--- Exercise data ---

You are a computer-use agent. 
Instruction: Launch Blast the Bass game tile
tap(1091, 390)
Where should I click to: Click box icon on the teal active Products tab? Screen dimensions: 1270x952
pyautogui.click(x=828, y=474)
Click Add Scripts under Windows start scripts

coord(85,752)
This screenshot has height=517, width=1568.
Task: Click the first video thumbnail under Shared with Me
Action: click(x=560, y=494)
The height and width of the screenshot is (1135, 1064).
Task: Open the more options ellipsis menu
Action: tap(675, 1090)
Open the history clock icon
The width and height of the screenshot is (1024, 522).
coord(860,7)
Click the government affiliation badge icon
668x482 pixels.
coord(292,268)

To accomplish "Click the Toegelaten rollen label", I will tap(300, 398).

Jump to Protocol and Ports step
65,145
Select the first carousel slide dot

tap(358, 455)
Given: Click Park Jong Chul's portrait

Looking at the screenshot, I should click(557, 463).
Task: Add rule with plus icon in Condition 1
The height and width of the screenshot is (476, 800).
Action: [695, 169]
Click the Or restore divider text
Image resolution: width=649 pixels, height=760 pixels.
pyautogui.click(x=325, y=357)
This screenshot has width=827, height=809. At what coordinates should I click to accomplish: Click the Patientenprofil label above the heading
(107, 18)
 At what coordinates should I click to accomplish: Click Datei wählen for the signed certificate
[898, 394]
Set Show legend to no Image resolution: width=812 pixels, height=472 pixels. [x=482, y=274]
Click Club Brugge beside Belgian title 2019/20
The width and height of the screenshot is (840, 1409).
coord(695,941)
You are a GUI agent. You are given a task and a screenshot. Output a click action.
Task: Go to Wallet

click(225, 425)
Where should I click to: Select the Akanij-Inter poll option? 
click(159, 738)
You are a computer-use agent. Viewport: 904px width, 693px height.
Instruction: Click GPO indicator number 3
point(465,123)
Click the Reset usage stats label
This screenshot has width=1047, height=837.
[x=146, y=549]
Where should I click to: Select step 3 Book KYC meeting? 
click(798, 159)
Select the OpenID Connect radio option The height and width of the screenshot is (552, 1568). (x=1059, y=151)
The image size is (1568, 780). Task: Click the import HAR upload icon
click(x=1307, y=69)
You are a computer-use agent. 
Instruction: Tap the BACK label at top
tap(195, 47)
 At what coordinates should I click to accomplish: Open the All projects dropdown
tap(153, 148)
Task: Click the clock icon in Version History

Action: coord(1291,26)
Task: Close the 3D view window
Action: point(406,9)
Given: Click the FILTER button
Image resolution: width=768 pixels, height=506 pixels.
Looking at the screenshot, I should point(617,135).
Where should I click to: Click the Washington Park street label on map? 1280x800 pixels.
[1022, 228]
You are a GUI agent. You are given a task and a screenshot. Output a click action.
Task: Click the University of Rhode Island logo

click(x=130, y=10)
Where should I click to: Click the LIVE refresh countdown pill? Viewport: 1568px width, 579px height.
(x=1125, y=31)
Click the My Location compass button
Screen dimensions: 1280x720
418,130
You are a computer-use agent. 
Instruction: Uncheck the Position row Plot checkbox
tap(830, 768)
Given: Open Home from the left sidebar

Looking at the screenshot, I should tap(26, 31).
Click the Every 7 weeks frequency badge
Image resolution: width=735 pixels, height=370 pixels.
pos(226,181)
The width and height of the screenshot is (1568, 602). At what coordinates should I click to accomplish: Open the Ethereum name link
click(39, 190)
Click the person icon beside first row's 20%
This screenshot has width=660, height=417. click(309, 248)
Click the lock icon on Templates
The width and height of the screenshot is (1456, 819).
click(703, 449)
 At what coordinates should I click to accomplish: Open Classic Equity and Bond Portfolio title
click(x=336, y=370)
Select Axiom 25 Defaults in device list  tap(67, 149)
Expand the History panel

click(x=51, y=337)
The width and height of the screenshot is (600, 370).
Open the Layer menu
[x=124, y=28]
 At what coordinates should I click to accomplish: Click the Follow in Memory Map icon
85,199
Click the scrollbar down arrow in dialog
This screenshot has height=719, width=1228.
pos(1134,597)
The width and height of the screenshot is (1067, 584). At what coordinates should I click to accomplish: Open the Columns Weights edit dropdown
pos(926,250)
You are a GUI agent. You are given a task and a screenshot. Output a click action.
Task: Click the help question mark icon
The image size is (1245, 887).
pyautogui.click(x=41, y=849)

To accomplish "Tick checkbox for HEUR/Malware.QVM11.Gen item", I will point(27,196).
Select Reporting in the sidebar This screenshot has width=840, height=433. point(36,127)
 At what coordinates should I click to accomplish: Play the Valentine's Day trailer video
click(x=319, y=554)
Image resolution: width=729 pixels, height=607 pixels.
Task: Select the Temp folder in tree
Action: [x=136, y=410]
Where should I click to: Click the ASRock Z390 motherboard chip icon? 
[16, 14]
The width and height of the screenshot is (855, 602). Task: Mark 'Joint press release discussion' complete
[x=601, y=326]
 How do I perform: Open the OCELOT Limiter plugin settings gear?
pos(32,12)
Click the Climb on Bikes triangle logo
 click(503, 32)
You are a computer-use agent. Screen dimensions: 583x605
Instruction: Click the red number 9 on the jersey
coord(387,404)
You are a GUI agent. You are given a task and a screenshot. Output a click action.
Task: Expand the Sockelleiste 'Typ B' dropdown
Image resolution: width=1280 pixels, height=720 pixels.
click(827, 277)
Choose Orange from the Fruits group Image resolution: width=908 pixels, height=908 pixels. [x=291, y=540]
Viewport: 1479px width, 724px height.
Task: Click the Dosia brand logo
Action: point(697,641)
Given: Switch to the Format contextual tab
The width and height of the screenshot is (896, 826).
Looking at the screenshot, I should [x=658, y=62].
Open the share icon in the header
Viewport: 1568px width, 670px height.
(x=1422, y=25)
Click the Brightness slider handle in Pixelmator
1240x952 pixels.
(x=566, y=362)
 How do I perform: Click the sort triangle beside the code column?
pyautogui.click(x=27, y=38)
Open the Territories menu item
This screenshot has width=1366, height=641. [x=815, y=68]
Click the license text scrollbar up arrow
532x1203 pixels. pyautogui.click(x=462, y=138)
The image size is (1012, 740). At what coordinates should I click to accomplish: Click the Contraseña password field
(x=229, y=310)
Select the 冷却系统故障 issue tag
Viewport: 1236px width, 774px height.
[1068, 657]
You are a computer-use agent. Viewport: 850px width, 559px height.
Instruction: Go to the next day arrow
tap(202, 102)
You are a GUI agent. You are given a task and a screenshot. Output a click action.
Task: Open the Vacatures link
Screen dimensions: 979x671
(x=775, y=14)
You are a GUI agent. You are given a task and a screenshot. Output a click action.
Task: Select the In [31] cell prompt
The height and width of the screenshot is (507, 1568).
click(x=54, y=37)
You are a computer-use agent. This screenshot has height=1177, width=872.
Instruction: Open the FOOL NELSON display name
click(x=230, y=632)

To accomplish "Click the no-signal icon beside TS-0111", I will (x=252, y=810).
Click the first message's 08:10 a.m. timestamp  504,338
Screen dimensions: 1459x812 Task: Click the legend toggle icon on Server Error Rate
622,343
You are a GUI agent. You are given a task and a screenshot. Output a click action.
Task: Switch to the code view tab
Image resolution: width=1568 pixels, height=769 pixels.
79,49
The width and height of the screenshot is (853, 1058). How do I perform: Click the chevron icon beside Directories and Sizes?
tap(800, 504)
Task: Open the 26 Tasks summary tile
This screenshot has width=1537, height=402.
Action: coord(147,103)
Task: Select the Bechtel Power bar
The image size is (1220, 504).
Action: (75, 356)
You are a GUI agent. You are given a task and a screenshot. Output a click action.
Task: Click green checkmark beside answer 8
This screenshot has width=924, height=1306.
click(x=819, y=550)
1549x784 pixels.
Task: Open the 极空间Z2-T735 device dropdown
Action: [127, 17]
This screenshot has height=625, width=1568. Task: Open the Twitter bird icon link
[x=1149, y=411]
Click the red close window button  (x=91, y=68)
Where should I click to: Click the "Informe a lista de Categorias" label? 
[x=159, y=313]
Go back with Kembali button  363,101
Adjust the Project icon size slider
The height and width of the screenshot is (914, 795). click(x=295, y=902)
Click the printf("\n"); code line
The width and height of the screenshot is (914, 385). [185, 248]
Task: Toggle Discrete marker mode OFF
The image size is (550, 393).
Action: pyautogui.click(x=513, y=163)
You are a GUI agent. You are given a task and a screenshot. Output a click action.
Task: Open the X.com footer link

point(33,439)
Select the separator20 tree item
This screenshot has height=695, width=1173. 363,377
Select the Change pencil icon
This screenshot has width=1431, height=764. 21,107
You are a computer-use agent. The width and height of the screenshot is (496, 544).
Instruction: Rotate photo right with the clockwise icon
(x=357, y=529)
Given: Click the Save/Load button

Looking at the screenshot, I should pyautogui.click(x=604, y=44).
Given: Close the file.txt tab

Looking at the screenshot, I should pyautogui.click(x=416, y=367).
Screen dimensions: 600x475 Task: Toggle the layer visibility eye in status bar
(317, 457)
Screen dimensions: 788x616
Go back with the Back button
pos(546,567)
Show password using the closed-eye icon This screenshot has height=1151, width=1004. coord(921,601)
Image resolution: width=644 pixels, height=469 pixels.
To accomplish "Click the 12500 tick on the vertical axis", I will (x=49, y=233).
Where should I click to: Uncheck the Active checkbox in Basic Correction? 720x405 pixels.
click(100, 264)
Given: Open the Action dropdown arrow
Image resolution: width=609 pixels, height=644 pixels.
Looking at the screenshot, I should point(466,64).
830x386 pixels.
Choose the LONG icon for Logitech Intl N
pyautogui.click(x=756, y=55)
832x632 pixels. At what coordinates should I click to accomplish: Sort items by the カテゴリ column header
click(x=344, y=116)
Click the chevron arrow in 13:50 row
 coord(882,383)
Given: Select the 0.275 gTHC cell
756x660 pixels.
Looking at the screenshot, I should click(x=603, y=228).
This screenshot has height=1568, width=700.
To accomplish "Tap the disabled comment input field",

---

# Task instructions
Within the records, how many lines carry the word "cell"? Reply with the figure alone.

# Your solution
2